Amy’s Story

Everything started with the body for me – I was a 3-sport Varsity athlete at The Kinkaid School in Houston, TX, a 2-time All-American and All-ACC field hockey player at the University of North Carolina, Chapel Hill, and played two years as a member of the United States Field Hockey Team. While at UNC, I was named NCAA Woman of the Year for UNC, attended the Division One Final Four all four years, winning one Division One National Championship. Throughout this decade or more, striving, pushing, accomplishing goals, and overcoming obstacles defined me. Abruptly, a career changing injury came along my path and opened my eyes to other perspectives and new ways of being in the world.

I went back to school and studied Exercise & Sport Science at UNC-CH, became an ACE Certified Personal Trainer, a NASM Performance Enhancement Specialist, and a NASM Corrective Exercise Specialist. I created a personal training business where I offered functional physical training to high school athletes with a desire to be recruited collegiately. Although I enjoyed this stage in my life and valued working with so many youth athletes, my curiosity grew as I witnessed the inter-relationship between the body, mind and emotions in my athletes, calling me to further my studies.

I sought out coaching and guidance from former high level athlete/coach, Chip Richards and later became a Holistic Life Coach through his program. He was my first guide into the unknown…the terrain ‘beyond’ the physical. He showed me how the Body + Mind + Emotions affect one another, and the several years I studied with him dissolved many barriers within me.

But the trail twisted and turned a new direction, one that required me to go even deeper within onto the path of motherhood. As my focus shifted away from coaching others, and more onto my new daughter (Lily) and myself, I began to relax and open up to other possibilities as I learned about patience and compassion. This stage was excruciating for me. Although I valued the experience of being a mother, I felt like I was losing my old identity. I fought and resisted slowing down….but life kept giving me cues and quite honestly, dragging me along this new path. Moving from physical intensity to fluidity and ease on a totally new level, I slowly began to redefine myself…this time, from within the very depths of me.

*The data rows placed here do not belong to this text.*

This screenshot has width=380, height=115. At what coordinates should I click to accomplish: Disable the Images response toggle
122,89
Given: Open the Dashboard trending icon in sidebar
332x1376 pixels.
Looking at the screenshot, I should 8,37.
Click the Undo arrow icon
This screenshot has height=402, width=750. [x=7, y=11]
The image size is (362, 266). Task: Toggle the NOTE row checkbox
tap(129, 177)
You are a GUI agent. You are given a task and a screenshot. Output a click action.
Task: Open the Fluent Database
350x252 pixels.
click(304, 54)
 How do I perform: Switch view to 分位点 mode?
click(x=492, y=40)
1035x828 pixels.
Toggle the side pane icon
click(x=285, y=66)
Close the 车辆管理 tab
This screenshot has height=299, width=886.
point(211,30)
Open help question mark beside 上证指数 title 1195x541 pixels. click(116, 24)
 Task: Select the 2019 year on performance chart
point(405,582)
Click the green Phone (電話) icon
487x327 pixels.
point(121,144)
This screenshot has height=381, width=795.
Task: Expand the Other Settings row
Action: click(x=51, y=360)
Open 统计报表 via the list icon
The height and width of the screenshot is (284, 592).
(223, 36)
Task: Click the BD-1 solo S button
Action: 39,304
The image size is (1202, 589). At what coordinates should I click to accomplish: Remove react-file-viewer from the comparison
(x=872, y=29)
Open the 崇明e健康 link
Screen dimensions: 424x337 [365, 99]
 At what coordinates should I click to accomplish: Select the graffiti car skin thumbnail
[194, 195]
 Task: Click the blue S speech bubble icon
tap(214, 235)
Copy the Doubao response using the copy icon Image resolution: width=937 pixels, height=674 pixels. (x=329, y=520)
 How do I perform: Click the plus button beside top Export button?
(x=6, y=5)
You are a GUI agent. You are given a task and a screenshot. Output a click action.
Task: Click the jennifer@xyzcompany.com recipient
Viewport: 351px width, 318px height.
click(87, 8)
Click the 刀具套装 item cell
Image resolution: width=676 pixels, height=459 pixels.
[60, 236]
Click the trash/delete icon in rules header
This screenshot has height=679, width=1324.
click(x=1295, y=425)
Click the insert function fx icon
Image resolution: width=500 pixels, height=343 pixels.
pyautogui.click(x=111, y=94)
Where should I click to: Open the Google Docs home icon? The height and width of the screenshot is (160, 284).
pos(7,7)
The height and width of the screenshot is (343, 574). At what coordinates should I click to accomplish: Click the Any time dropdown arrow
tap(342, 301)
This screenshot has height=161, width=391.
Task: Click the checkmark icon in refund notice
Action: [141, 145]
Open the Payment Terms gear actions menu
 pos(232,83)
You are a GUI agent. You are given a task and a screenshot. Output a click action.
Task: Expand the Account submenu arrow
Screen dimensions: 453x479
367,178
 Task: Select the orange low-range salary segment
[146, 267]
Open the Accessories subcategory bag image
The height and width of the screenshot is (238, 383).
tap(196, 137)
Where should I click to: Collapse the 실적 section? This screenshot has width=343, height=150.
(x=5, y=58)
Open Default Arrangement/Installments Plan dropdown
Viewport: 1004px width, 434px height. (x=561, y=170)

During my own metamorphosis, I realized that what used to work was no longer working, and new skills were necessary: mindfulness practice, meditation, yoga, acupuncture, Rolfing or structural integration, fluid movement, and qi gong began to support my new identity as a balanced, healthy woman. In this process, I literally re-created my focus and future client base.

Seeking a setting to practice balance in my personal and professional life, I joined Elizabeth Towe and Brian Beatty at Balanced Physical Therapy & Movement Studio for seven years where I valued the healing environment and shared belief that each person has the power to heal themselves. I had the opportunity to work with clients with MS, Parkinson’s disease, Asperger syndrome, cancer, chronic fatigue syndrome, depression, those with chronic injuries, and naturally, athletes transitioning away from high intensity competition.

I continued to grow my experiences by diving heart first into yoga with Lisa Clark of EmbodiYoga in Chapel Hill, NC earning my 200 Hour certification. Years later after moving to Houston, I studied with Robert Boustany at Pralaya Yoga and completed my 500 Hour certification in 2014, making me an E-RYT 500 (Registered Yoga Teacher) through Yoga Alliance.

While still in NC, I studied with several mindfulness meditation practitioners on a regular basis, Kay Goldstein and Mary Love May. These teachers were mentors in my formal and informal mindfulness practices, and served as gentle yet powerful female role models. I began to learn how to be ‘strong’ without being hard. Their compassion and empathy started to melt away my tough exterior and reveal my true strengths. Slowly but surely, I was letting go of who I thought I had to be, and bringing to the surface who I truly was/am.

These newfound strengths were further cultivated in a year-long Duke Integrative Health Coach training program which grounded everything I had already learned into a larger framework of what true health means: Health is not merely the absence of disease, but a complete state of physical, mental and social well-being — World Health Organization. The structure and vast medical knowledge supporting the IHC program gave me even more confidence in the power of mindfulness and health coaching.

Always the student, my curiosity was sparked as we embarked on this new adventure out west in Tucson, AZ. It was stressful moving to a completely new place during mid-life, getting used to a different way of being, while also experiencing the process of aging, shifting hormones and inevitable change. All of this combined inspired me to complete two new movement specializations: Senior Fitness Specialist, 2016 and Pain-Free Movement Specialist, 2018. Each has given me new insight into how to approach movement as we age and have the inevitable bumps and bruises along the way. It’s important to continue to challenge ourselves, to push up against the edges, but to also value recovery, rest and discernment. My own practices have shifted yet again to accommodate my own experiences. Creativity, patience, acceptance and appreciation have all been called up in recent years:).

When I’m not working with clients, I enjoy being outside in nature hiking and seeking out quiet places where I can enjoy the silence, gravel riding with my husband, walking our dog, chilling with our three cool cats, watching and listening to the birds in our yard intentionally created by my gardener husband, and doing my best to calmly support our 20-year old daughter who is always doing exciting things.